Since its inception in 2005, the DA has steered upward of $500 million to a range of groups, including pillars of the political left such as the watchdog group Media Matters, the policy advocacy outfit Center for American Progress and the data firm Catalist — all of which are run by Clinton allies who are expected to send representatives to the DA meeting.
The degree to which those groups will be able to adapt to the post-Clinton Democratic Party is not entirely clear, though some of the key DA donors have given generously to them for years.
That includes Soros, who, after stepping back a bit from campaign-related giving in recent years, had committed or donated $25 million to boosting Clinton and other Democratic candidates and causes in 2016. During the presidential primaries, Soros had argued that Trump and his GOP rival Ted Cruz were “doing the work of ISIS.”
A Soros spokesman declined to comment for this story.
But, given that the billionaire financier only periodically attends DA meetings and is seldom a part of the formal proceedings, his scheduled Tuesday morning appearance as a speaker suggests that he’s committed to investing in opposing President Trump.
The agenda item for a Tuesday morning “conversation with George Soros” invokes Soros’ personal experience living through the Holocaust and Soviet Communism in the context of preparing for a Trump presidency.
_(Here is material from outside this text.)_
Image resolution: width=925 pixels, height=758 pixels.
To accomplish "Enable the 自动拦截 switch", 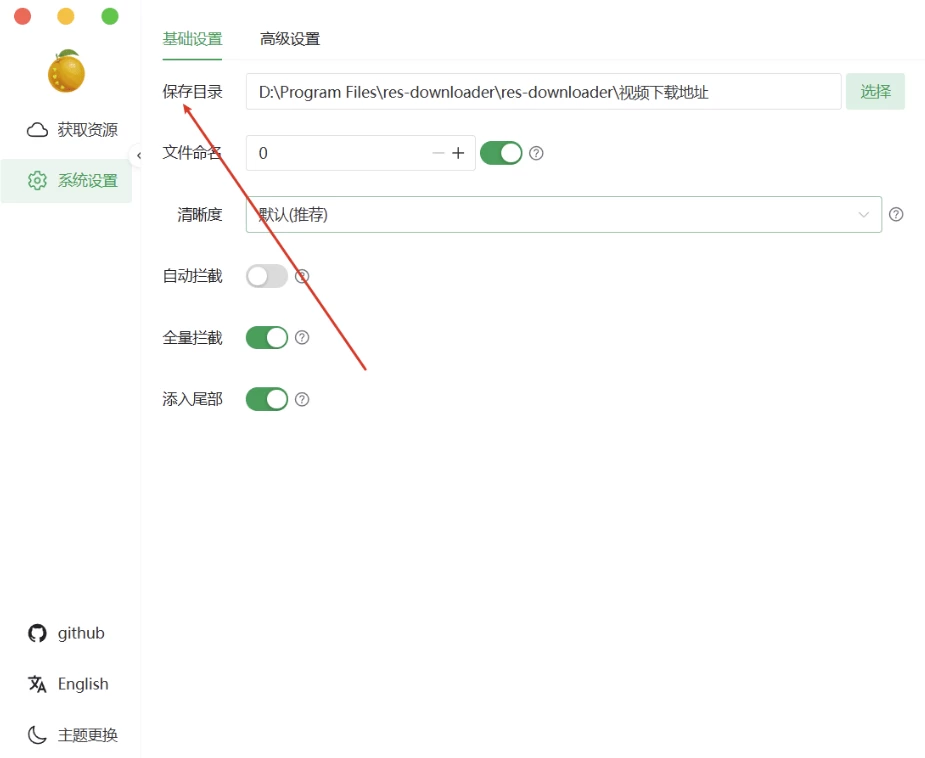I will (x=266, y=276).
The agenda notes that the billionaire currency trader, who grew up in Hungary, “has lived through Nazism and Communism, and has devoted his foundations to protecting the kinds of open societies around the world that are now threatened in the United States itself.”
LaMarche, who for years worked for Soros’s Open Society foundations, told POLITICO that the references to Nazism and Communism are “part of his standard bio.”
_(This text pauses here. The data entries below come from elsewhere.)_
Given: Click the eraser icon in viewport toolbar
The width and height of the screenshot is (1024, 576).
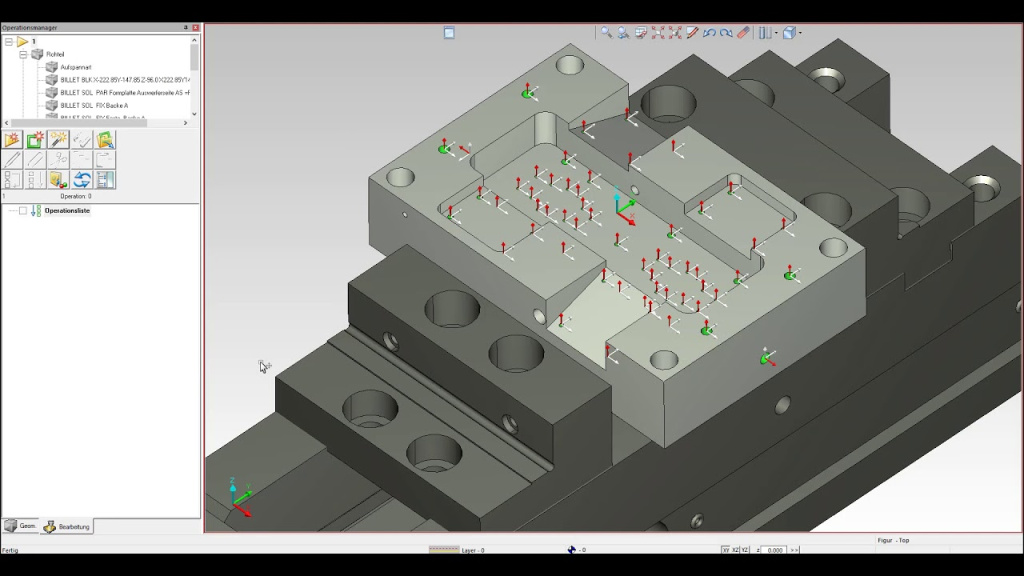Looking at the screenshot, I should point(743,33).
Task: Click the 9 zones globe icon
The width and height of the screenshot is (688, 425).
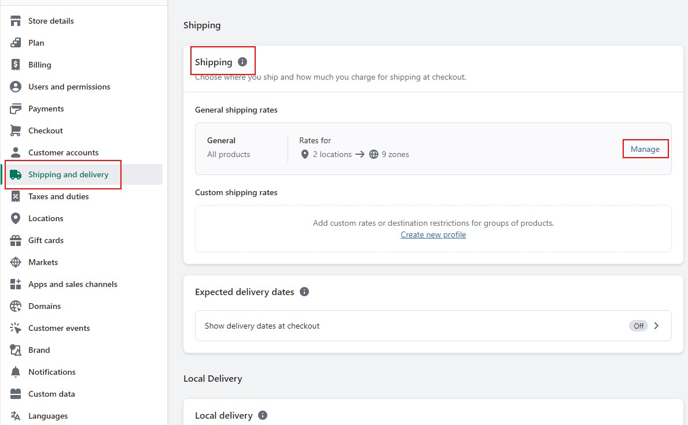Action: click(x=373, y=154)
LaMarche, who is set to moderate the discussion with Soros, said the donor “does not plan to compare whatever we face under Trump to Nazism, I can tell you that.” LaMarche he also said, “I don’t think there is anyone who has looked at Trump, including many respected conservatives, who doesn’t think the experience of authoritarian states would not be important to learn from here. And to the extent that Soros and his foundations have experience with xenophobia in Europe, Brexit, etc., we want to learn from that as well.”
The Soros conversation was added to the agenda after Election Day. It was just one of many changes made on the fly to adjust for last week’s jarring result and the stark new reality facing liberals, who went from discussing ways to push an incoming President Clinton leftward, to instead discussing how to play defense.
A pre-election working draft of the DA’s agenda, obtained by POLITICO, featured a session on Clinton’s first 100 days and another on “moving a progressive national policy agenda in 2017.” Those sessions were rebranded so that the first instead will examine “what happened” on the “cataclysm of Election Day,” while the second will focus on “combating the massive threats from Trump and Congress in 2017.”
A session that before the election had been titled “Can Our Elections Be Hacked,” after the election was renamed “Was the 2016 Election Hacked” — a theory that has percolated without evidence on the left to explain the surprising result.
In his post-election emails to donors and operatives, LaMarche acknowledged the group had to “scrap many of the original plans for the conference,” explaining “while we made no explicit assumptions about the outcome, the conference we planned, and the agenda you have seen, made more sense in the event of a Hillary Clinton victory.”